Yıldız, Demirtaş’ın Kürt vatandaşları temsil edemeyeceğini belirterek, açıklamasına şöyle devam etti:
“Biz bütün yönleriyle beraber AK Parti camiası olarak, AK Parti Hükümetleri olarak yıllardan beri hizmet ettik, bundan sonra da hizmet etmeye devam edeceğiz. Türk’ü, Kürt’ü, Laz’ı, Çerkez’i ayrım yapmaksızın herkes 78 milyon bu ülkede Türkiye Cumhuriyeti vatandaşı olarak bizim hizmet alanımız içerisindedir, hepsi bizim vatandaşımızdır, biz hizmet götürmeye devam edeceğiz. Ancak Kürtçülük adı altında Kürt kardeşlerimizi istismar ederek, böyle bir çabanın içerisine giren kişinin vatandaşlarımızdan yeterli desteği goremeyecegine inanıyoruz. Halkı direnişe teşvik ettiler, kimse iştirak etmedi. Oradaki Kürt kardeşlerim PKK’yı desteklemiyor, orada tehditle, zorbalıkla getirilen bu noktayı hiçbir şekilde tasvip etmiyor. O yüzden bana kalkıp da o temiz ve nezih kelimeyi ağzına alıp da bana öğretide bulunacağına kalksın öncelikle bir terör örgütü demeyi bilsin, ondan sonra Kandil’den de alacağı tehdidi ertesi gün hep beraber izleyelim. Bakın emanet oylar için kendisi teşekkür etti. Bir uyarı geldi ertesi gün, bir daha ağzına alamadı, emanet oy nedir diye ağzına alamadı, duymadık. Sürekli git-gellerle yaşayan birisi. O yüzden bıraksın canını ülke için feda eden askerimize, polisimizle, güvenlik güçlerimizle alakalı konuşmayı; öncelikle o PKK’lı teröristleri bir lanetlesin.”
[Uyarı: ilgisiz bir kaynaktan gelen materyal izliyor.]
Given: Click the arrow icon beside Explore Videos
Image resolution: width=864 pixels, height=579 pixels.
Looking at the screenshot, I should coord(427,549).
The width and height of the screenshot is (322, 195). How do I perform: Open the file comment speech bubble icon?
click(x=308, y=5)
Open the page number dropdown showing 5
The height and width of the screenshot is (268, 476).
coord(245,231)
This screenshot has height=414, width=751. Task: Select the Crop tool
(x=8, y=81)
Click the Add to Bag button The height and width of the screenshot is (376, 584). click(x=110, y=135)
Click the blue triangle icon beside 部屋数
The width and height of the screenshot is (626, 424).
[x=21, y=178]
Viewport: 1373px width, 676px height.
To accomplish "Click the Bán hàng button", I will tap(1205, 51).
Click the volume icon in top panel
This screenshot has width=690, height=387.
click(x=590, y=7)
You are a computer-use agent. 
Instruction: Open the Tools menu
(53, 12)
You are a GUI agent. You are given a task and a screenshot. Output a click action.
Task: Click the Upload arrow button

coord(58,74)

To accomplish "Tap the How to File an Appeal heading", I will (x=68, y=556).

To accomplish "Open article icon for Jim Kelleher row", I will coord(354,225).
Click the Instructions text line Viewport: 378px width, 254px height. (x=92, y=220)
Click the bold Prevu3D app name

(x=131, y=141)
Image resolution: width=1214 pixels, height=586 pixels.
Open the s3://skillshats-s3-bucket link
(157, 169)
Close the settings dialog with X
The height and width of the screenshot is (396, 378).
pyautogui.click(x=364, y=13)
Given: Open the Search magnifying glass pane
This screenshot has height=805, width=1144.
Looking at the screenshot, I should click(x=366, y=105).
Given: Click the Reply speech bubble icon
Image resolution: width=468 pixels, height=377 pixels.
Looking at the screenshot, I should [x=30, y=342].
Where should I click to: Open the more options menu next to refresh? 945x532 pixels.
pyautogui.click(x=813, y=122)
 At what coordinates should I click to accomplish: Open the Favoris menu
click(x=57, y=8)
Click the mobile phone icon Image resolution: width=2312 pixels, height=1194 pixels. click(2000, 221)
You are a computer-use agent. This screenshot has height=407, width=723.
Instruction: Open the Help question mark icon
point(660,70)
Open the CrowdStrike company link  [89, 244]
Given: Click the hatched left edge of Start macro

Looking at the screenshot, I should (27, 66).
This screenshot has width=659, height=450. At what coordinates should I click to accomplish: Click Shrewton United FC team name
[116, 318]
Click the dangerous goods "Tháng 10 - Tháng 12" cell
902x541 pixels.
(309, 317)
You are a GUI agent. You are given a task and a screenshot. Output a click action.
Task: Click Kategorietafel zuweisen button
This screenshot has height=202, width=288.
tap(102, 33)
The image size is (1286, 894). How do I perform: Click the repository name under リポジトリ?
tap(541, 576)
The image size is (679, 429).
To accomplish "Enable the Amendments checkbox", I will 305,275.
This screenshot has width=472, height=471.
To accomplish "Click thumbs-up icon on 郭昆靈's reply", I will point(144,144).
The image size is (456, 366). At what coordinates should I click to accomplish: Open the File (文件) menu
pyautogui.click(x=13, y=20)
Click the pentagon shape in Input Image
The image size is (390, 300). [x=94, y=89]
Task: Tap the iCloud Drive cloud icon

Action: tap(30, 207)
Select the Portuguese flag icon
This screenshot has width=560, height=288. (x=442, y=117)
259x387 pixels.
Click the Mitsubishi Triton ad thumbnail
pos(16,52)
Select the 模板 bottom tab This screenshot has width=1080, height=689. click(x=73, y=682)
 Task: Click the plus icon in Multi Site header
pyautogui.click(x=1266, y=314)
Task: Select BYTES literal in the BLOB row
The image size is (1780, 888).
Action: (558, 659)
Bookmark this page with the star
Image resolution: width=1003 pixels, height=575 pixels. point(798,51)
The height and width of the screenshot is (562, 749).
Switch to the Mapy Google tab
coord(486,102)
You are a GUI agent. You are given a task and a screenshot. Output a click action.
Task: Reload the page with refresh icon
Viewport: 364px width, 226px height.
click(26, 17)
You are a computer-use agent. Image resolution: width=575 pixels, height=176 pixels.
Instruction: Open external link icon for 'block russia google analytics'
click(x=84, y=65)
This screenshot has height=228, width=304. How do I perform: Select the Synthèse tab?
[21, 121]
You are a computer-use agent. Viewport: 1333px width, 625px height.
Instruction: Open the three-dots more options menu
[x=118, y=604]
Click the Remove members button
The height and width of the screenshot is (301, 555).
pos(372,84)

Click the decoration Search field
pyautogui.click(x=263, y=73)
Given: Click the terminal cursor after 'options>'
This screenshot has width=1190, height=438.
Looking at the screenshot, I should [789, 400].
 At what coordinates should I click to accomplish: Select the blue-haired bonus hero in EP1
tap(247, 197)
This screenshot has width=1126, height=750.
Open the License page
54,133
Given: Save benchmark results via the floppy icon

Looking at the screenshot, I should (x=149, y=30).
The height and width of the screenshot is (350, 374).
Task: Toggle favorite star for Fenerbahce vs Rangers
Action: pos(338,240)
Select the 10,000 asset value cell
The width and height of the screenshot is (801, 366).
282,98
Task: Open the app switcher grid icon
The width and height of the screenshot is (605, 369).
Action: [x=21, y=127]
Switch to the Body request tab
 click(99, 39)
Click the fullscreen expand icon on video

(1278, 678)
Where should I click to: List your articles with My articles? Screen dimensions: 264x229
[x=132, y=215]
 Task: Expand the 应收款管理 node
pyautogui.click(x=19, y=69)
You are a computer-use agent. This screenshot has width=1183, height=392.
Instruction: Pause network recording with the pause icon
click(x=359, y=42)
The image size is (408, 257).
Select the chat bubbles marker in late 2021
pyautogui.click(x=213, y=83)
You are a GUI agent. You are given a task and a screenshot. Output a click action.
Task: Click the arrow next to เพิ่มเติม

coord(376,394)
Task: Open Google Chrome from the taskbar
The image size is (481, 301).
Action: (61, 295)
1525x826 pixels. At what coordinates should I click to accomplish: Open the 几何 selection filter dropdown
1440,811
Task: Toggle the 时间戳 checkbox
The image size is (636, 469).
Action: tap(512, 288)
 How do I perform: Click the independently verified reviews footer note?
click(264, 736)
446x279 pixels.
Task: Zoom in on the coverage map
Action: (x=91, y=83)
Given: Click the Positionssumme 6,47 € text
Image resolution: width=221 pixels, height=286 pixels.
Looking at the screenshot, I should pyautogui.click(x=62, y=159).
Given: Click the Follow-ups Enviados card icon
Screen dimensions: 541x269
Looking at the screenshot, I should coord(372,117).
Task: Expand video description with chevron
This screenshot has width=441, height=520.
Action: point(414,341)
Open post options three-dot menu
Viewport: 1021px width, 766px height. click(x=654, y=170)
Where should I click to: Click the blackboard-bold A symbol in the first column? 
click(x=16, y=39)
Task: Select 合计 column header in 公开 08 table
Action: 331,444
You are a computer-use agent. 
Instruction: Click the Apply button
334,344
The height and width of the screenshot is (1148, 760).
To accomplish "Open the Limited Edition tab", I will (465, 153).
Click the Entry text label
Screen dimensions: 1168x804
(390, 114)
Ülke olarak birlik ve beraberliğin en güçlü olması gereken böyle bir zamanda sağduyuyu elden bırakılmaması gerektiğini dile getiren Yıldız, “Ancak herkes bilsin ki; ülkemizin birlik ve beraberliğine karşı her türlü tehdide karşı da dik dururuz, taviz vermeyiz” dedi.